Recast the items between the lines holding "Given: Click the" and "Looking at the", inclusive, as a two-column CSV with the columns item and answer, one row per item. Put each value in a single quoted field, with line breaks replaced by spaces.

■ **Material**:
=-=-=

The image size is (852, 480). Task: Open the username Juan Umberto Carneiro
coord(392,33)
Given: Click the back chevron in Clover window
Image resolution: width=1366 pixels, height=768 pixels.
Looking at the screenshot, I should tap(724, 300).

=-=-=

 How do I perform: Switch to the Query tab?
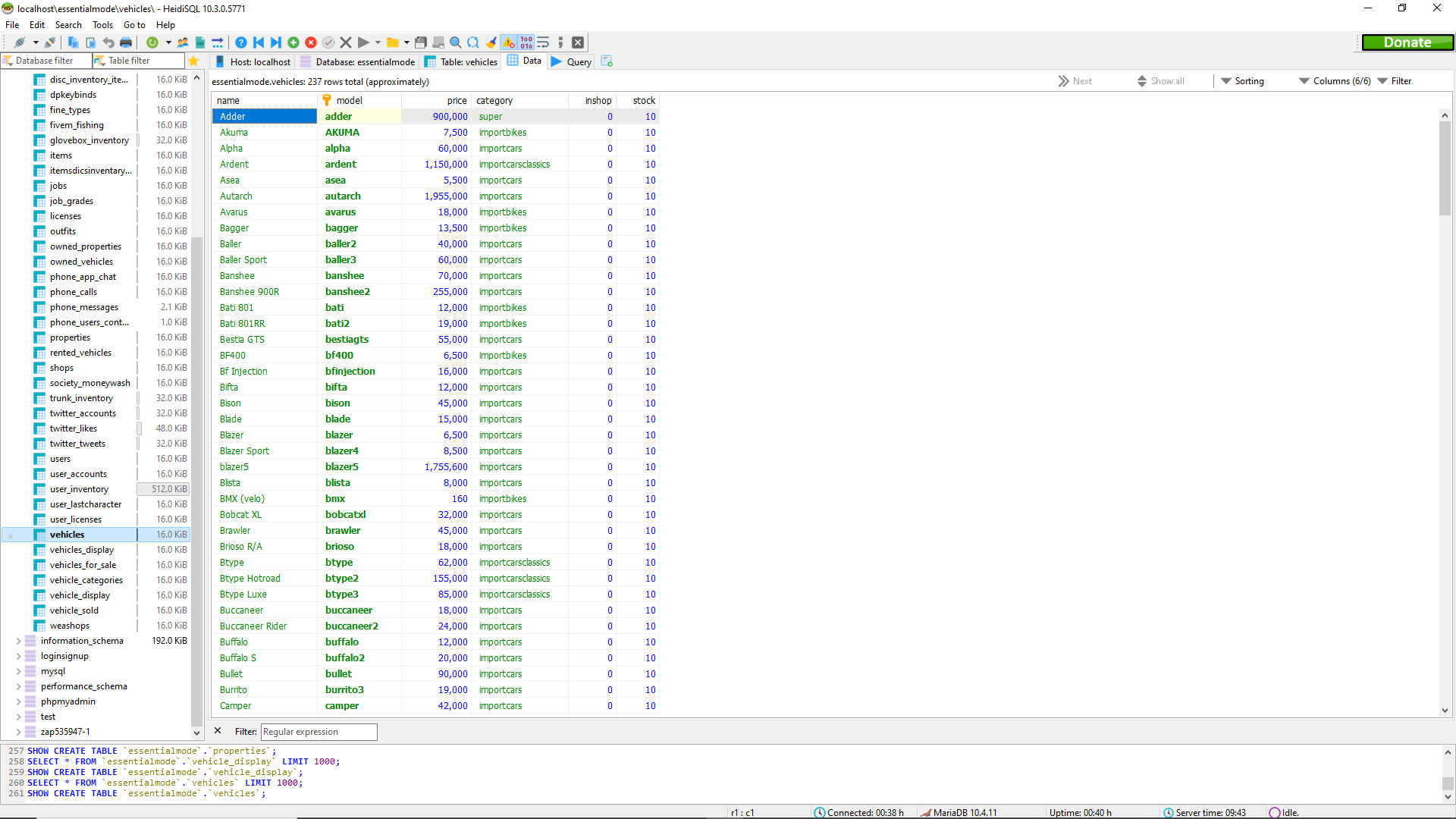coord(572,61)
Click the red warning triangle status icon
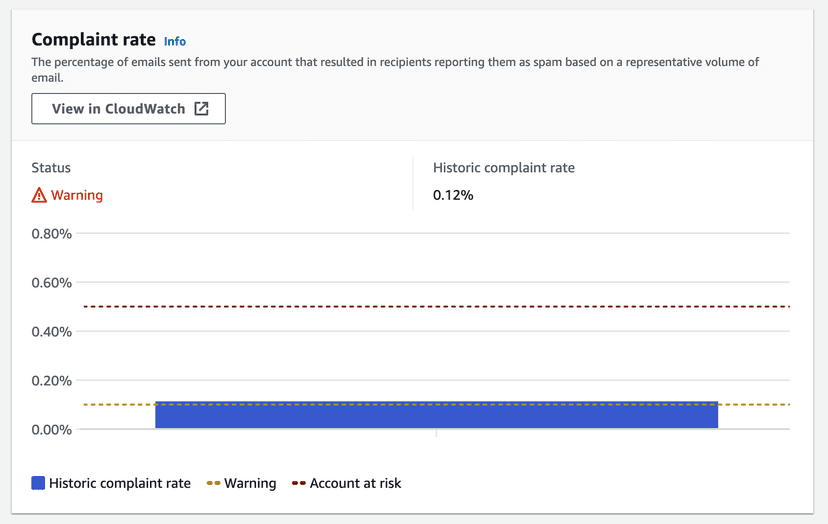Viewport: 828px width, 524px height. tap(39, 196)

=-=-=

■ **Response to this task**:
item,answer
"Given: Click the back chevron in Clover window Image resolution: width=1366 pixels, height=768 pixels.","Looking at the screenshot, I should tap(724, 300)."